YOUR TASK: Nothing but the lines from the one containing "The height and width of the screenshot is (1350, 2400)." through the end of the data below may appear in the response, each one exact.

Pixel coordinate grounding data:
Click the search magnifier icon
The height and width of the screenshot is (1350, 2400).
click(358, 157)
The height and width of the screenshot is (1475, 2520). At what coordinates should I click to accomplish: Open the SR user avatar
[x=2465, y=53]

EXPECTED ANSWER:
The height and width of the screenshot is (1350, 2400).
click(358, 157)
The height and width of the screenshot is (1475, 2520). At what coordinates should I click to accomplish: Open the SR user avatar
[x=2465, y=53]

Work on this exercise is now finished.